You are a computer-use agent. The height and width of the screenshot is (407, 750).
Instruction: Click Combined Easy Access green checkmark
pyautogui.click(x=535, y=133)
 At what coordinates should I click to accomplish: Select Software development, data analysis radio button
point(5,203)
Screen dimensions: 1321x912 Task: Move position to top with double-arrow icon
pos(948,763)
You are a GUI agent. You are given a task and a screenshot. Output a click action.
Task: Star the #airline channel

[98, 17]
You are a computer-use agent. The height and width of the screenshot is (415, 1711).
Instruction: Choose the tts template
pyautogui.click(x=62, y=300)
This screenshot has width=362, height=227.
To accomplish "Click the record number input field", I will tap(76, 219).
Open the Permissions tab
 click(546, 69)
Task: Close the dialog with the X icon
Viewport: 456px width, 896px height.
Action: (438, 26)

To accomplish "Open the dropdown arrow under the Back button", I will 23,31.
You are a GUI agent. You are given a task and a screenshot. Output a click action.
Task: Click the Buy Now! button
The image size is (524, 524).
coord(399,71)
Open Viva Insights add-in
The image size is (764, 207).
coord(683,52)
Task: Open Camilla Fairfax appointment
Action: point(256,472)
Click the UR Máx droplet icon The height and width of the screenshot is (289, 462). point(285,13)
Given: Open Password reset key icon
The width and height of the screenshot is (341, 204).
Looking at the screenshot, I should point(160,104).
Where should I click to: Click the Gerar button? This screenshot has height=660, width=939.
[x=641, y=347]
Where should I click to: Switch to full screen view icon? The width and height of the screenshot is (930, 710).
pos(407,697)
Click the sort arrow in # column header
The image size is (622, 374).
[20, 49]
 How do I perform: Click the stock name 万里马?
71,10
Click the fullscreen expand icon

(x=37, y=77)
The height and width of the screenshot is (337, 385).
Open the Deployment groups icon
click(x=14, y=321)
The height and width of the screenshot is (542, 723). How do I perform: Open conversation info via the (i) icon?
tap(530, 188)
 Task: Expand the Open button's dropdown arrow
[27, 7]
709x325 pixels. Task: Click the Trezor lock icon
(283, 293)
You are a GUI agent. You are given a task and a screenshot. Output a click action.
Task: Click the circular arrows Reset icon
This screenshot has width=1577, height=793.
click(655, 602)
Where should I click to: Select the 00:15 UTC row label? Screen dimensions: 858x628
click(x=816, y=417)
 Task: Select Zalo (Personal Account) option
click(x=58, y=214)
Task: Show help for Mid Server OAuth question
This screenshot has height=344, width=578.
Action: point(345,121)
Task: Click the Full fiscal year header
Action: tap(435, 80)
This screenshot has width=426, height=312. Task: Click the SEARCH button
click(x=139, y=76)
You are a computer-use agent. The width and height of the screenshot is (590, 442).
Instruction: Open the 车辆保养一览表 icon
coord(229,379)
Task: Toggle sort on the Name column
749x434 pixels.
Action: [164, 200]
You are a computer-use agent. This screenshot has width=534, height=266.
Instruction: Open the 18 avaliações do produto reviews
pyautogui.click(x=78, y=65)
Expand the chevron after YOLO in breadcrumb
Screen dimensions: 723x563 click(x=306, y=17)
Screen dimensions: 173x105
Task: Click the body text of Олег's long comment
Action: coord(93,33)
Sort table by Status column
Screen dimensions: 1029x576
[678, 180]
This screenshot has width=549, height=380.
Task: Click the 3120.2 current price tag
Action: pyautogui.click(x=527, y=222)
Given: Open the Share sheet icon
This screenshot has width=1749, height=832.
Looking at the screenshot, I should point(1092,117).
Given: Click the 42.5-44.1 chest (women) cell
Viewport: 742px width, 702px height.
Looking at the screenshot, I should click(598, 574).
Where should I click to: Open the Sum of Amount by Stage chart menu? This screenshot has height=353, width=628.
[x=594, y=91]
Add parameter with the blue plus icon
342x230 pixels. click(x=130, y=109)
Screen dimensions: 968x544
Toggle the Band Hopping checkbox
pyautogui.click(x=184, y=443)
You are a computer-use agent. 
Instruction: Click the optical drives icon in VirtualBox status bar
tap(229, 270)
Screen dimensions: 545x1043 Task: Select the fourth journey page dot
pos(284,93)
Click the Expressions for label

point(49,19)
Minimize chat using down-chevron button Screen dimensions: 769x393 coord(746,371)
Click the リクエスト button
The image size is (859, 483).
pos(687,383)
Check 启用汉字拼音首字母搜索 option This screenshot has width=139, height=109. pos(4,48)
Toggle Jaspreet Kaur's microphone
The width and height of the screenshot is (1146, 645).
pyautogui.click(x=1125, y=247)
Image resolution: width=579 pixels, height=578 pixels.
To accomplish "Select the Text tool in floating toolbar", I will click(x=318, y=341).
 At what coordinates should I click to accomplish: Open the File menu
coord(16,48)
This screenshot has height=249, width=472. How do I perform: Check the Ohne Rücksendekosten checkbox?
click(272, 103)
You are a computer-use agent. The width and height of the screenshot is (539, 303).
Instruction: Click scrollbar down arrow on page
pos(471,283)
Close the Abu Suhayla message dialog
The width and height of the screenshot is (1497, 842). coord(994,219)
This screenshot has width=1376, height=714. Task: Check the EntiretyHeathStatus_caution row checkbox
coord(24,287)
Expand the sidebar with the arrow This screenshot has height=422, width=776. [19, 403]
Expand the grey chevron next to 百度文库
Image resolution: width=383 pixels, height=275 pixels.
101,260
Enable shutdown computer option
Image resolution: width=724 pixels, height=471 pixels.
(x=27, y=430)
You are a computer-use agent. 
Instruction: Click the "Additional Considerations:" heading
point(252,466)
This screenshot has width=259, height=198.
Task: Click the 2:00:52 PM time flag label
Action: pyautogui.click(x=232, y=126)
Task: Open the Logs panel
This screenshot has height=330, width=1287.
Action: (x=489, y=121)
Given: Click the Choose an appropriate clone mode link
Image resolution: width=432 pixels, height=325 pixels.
● ● ● ●
__PROBLEM__.
Render the material above as a numbered list, leaving out any blank lines, starting at its first line and ending after the line that contains "point(5,203)".

__EXPECTED ANSWER__.
1. You are a computer-use agent. The height and width of the screenshot is (407, 750).
2. Instruction: Click Combined Easy Access green checkmark
3. pyautogui.click(x=535, y=133)
4.  At what coordinates should I click to accomplish: Select Software development, data analysis radio button
5. point(5,203)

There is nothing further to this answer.